Task prompt
Each line below with the word "agent" needs to be copied.

[Records from a collection]
____

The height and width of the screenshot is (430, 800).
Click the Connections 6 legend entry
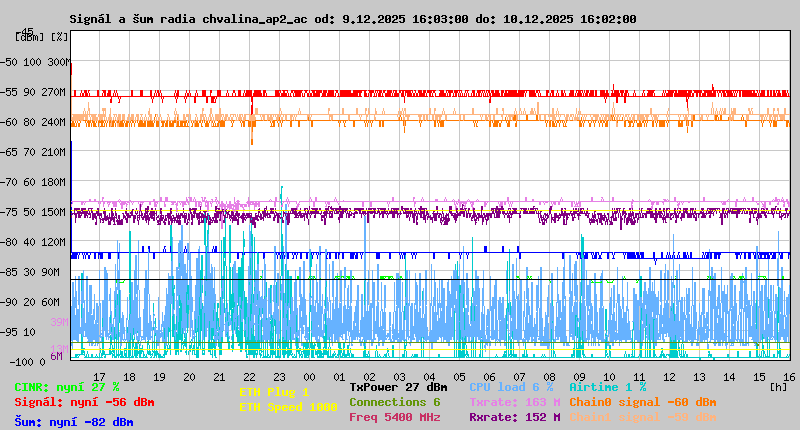pyautogui.click(x=394, y=402)
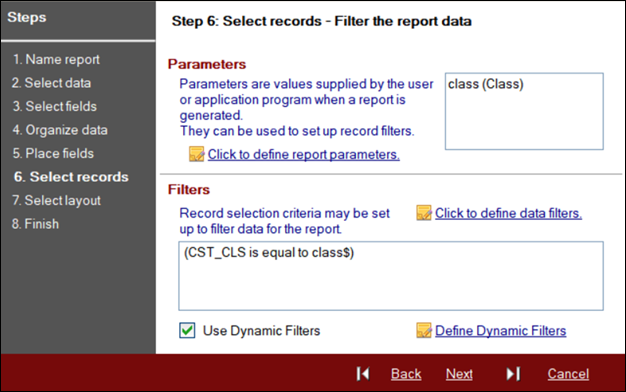This screenshot has width=626, height=392.
Task: Open the 'Click to define report parameters' link
Action: point(303,154)
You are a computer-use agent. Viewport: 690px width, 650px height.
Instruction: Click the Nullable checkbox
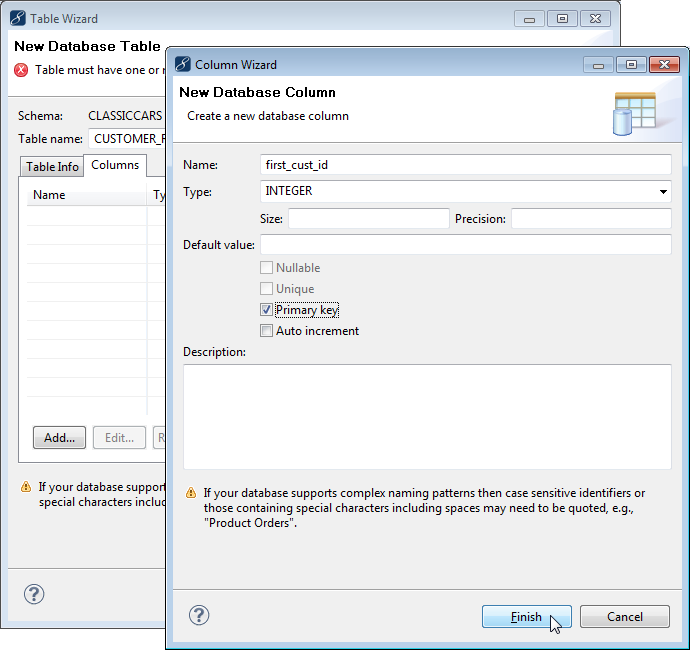coord(267,268)
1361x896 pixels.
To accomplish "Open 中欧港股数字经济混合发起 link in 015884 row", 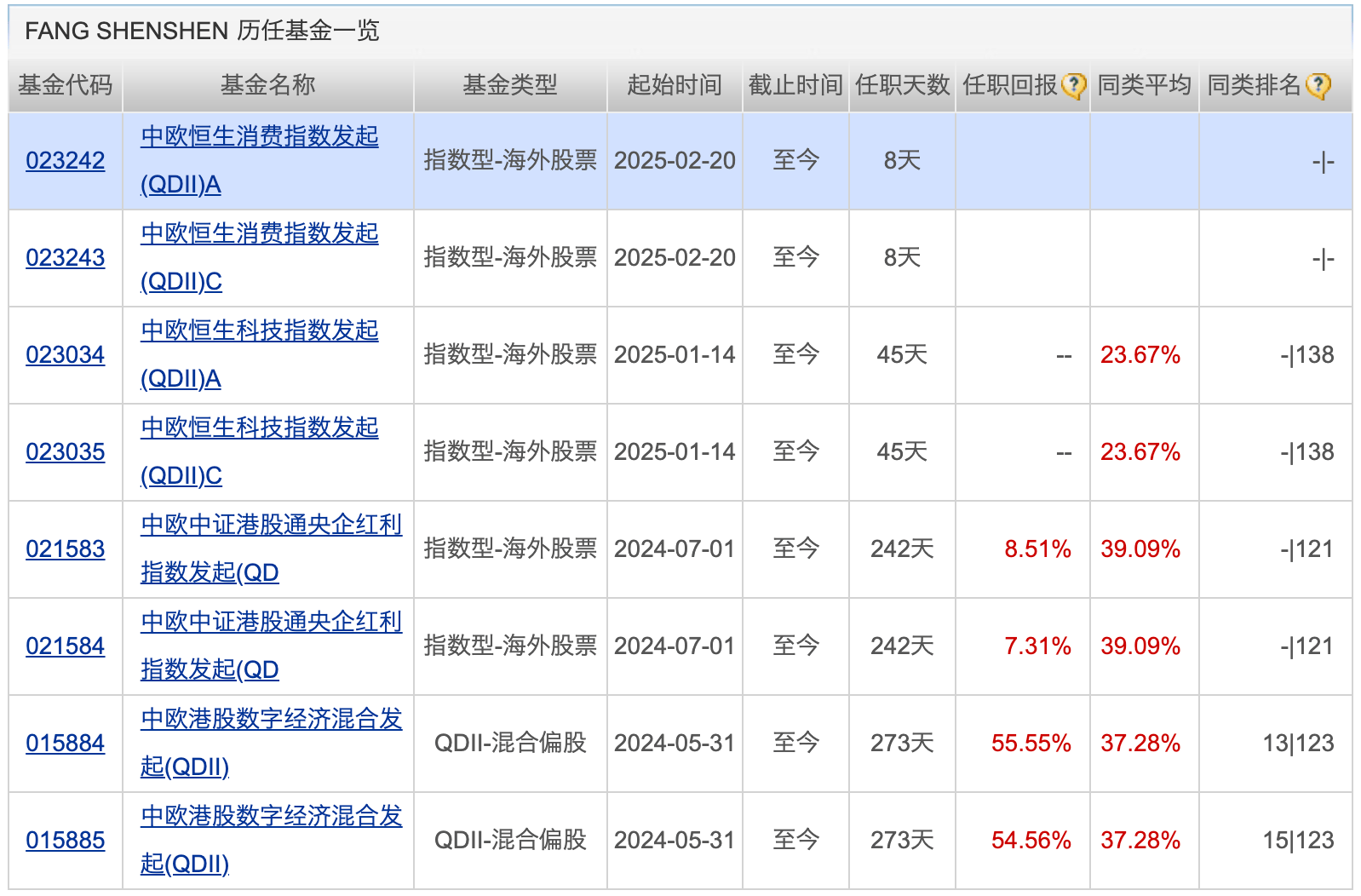I will pyautogui.click(x=271, y=720).
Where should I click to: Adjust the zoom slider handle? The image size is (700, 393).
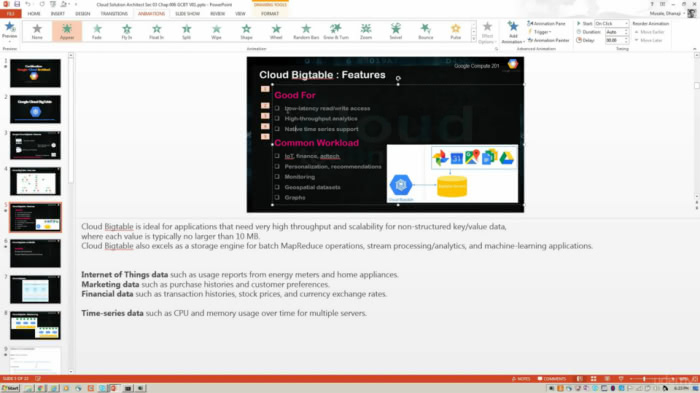644,379
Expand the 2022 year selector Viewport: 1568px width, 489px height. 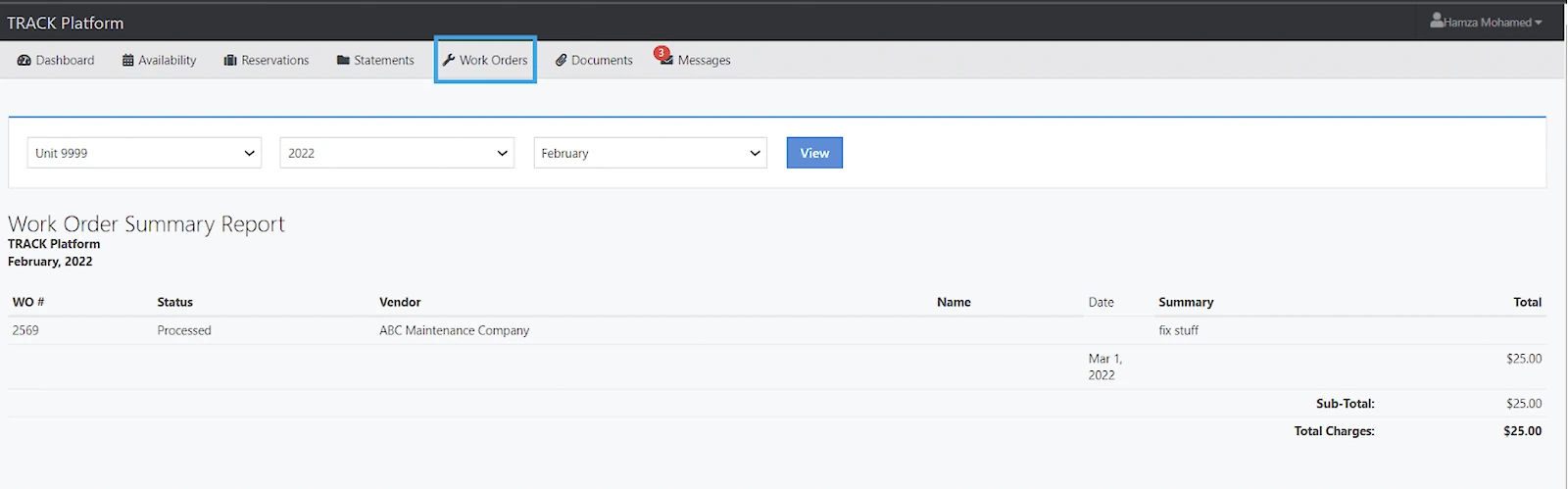397,153
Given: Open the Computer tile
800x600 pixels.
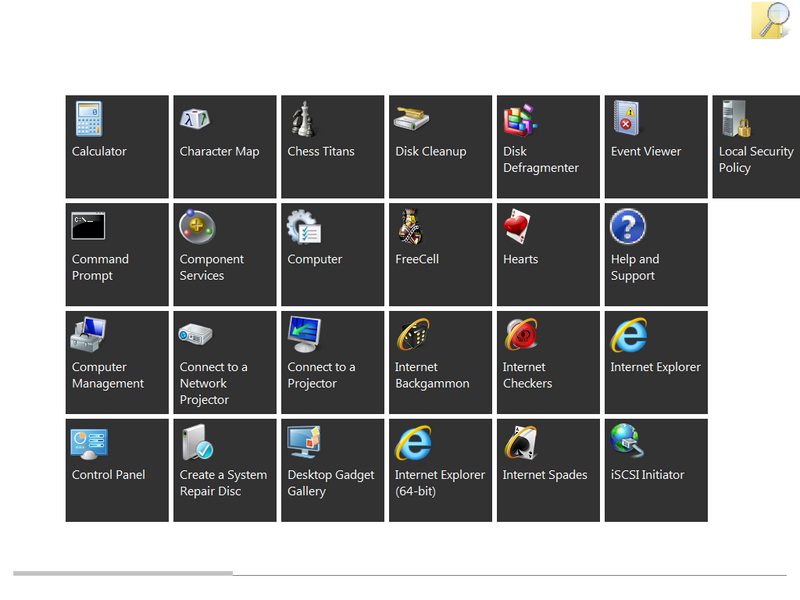Looking at the screenshot, I should pyautogui.click(x=333, y=254).
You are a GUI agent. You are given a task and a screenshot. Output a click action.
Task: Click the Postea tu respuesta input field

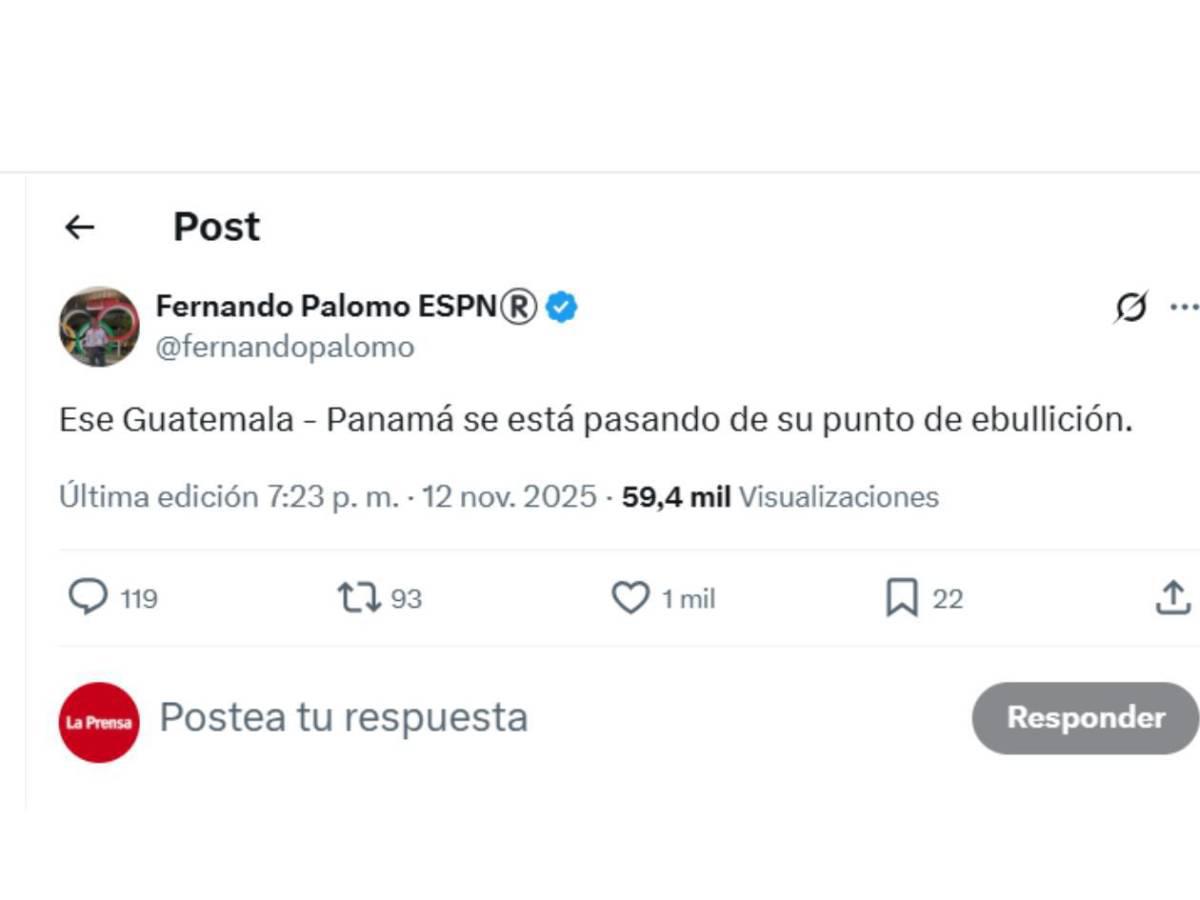(x=343, y=717)
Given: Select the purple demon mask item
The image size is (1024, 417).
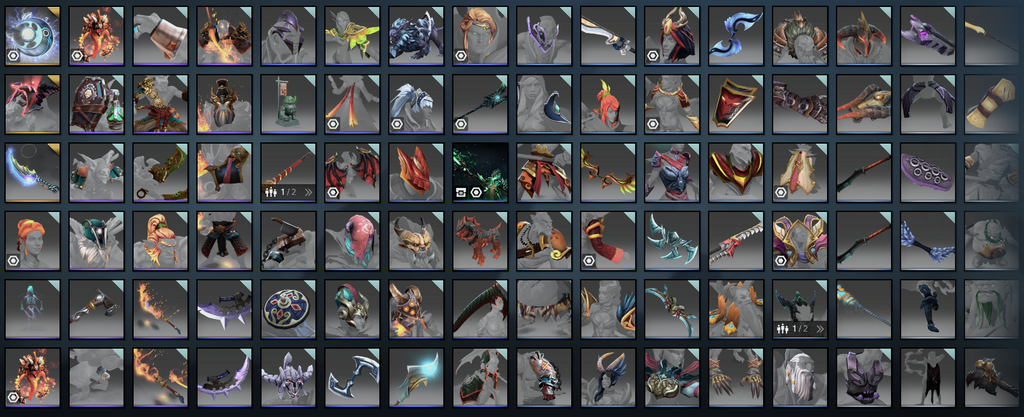Looking at the screenshot, I should 865,377.
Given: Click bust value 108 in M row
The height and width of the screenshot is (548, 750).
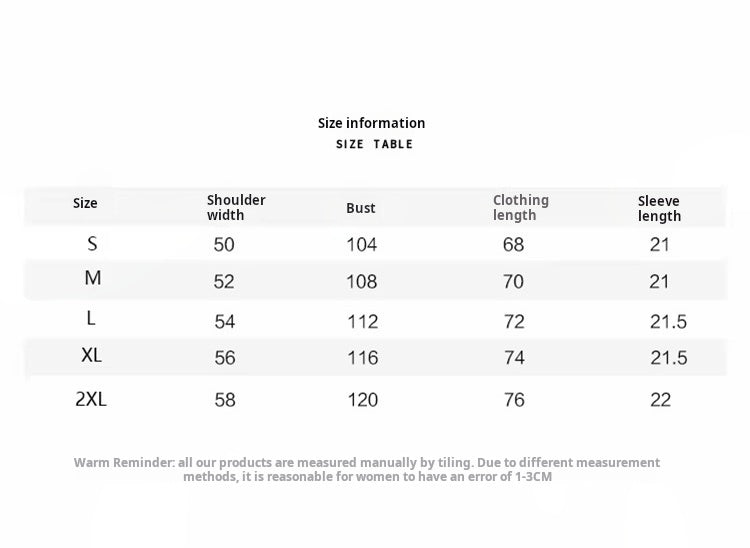Looking at the screenshot, I should point(361,282).
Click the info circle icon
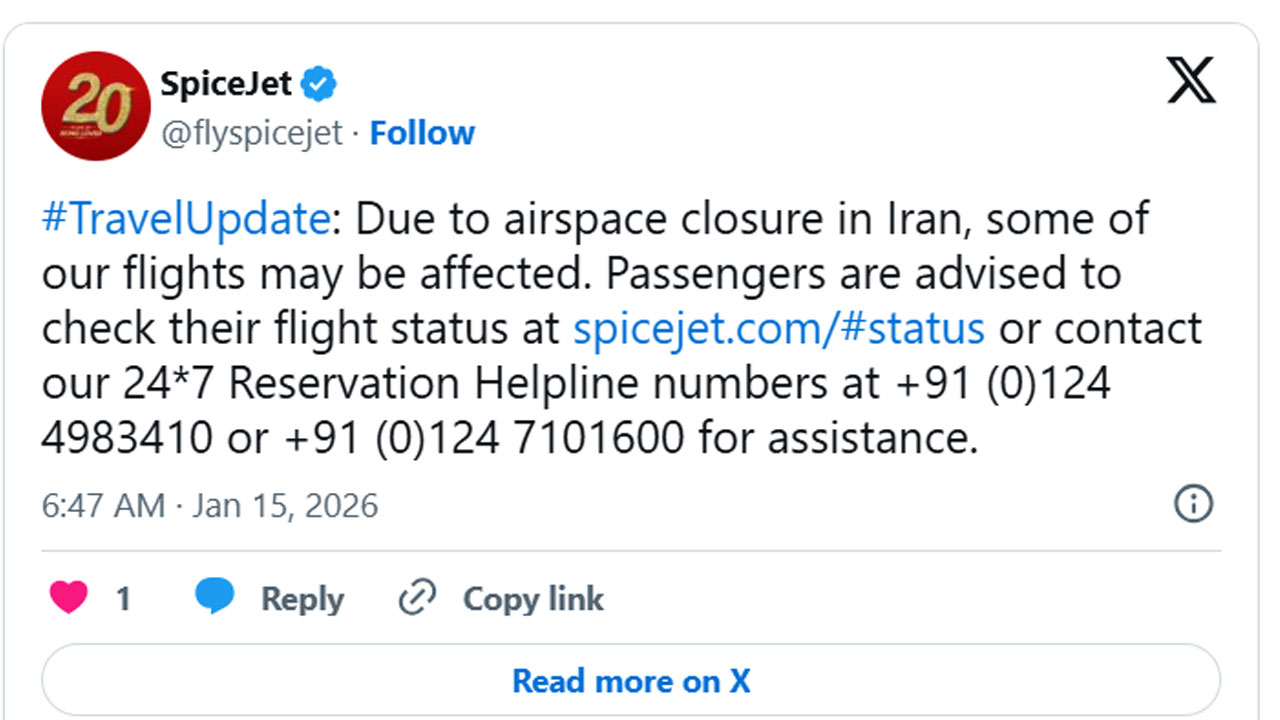The height and width of the screenshot is (720, 1280). click(x=1193, y=503)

____

Expected answer
You are a computer-use agent. Viewport: 690px width, 650px height.
You are a GUI agent. You are given a task and a screenshot. Output a click action.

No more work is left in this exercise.